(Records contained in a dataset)
====

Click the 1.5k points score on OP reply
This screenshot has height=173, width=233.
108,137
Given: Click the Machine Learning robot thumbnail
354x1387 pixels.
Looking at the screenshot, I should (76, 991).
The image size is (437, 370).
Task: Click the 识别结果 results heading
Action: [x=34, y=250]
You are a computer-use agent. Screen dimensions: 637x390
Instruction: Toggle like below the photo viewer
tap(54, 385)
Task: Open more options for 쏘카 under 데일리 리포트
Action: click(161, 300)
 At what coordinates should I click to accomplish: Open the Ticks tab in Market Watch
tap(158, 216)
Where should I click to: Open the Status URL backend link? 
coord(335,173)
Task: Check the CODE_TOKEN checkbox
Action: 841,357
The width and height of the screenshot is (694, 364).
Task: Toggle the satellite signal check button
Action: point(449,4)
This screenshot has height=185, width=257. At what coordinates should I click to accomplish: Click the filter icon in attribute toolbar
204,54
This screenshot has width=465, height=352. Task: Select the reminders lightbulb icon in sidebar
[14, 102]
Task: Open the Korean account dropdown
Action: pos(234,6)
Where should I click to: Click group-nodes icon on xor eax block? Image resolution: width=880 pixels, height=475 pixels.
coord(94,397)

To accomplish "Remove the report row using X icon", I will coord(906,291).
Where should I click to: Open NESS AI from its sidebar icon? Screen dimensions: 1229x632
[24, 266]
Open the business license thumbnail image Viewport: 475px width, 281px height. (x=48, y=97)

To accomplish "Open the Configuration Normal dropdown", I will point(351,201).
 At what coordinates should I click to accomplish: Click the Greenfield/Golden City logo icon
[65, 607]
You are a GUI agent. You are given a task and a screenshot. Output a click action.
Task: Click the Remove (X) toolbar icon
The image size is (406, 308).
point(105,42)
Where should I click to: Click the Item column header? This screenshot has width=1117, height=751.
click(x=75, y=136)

====

> [PROBLEM TO SOLVE]: Among the records, find all lines that include the string "thumbnail" and return them.

> [RESPONSE TO THE EXERCISE]:
Given: Click the Machine Learning robot thumbnail
Open the business license thumbnail image Viewport: 475px width, 281px height. (x=48, y=97)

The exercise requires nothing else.